You’ve heard about the Standard Obstacle Course (SOC) that you’ll be going through while in Basic Military Training (BMT). You’ve seen videos but you still wonder what exactly entails in the process.
Here’s everything you need to know so you don’t seem like a blur sotong when training begins!
What is SOC?
The SOC is a physical test conducted to test your agility, strength and combat endurance. The obstacle course is done through progressive training over the course of multiple sessions. In BMT, you will slowly be introduced to each station obstacle by trainers. You would not need to complete the full course immediately.
There will also be different training attire as you progress through each training, up until the Standard Battle Order (SBO) with the SAR21 rifle.
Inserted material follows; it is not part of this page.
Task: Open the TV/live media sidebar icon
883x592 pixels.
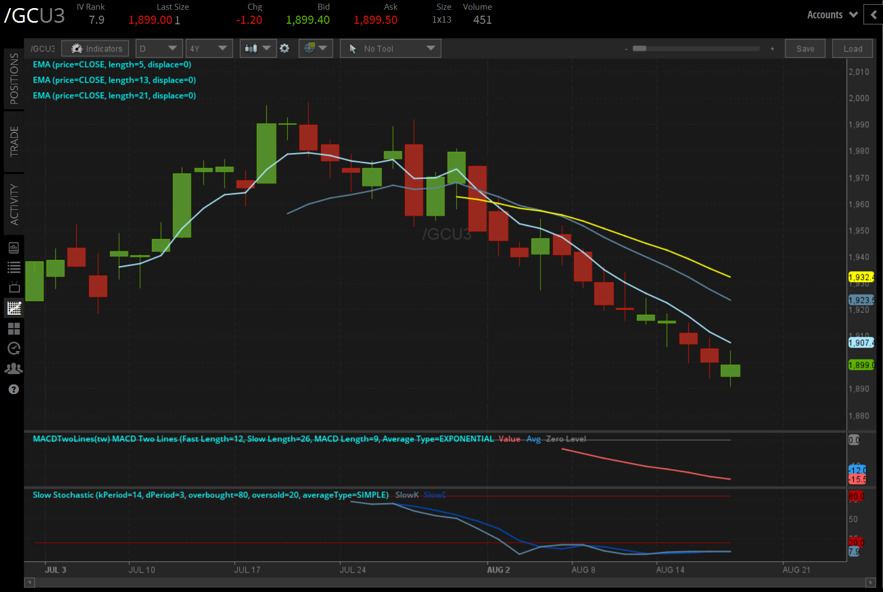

What are the stations in SOC?
These are the following stations in order and what they consist of:
- Low wall
- Stepping Stones
- Dodging panels
- Low rope
- Balancing bridge
- Apex ladder
There is an introductory session in which trainers will demonstrate how to properly land from a certain height. This is necessary for safety and you will practice this on a small platform. Typically, they will focus your introductory training on the Low Wall, Low Rope and Apex Ladder. This is where the recruits tend to have the most issues overcoming them.
If you are posted to a combat unit after BMT, SOC becomes the Vocational Obstacle Course (VOC). It is a team-based version of the same course, with added gear and a rundown distance required. Every single team member would have to clear the finish line within the given timing. Despite the added strain on requirements, working in a team means you can help each other clear obstacles such as the Low Wall and Low Rope.
What is the passing timing for SOC?
Timings for SOC are not as important in BMT as compared to VOC in a combat unit. Having gone through BMT myself, my trainers did not require us to complete the course by a specific timing. The focus was to ensure that everyone was able to clear all obstacles together.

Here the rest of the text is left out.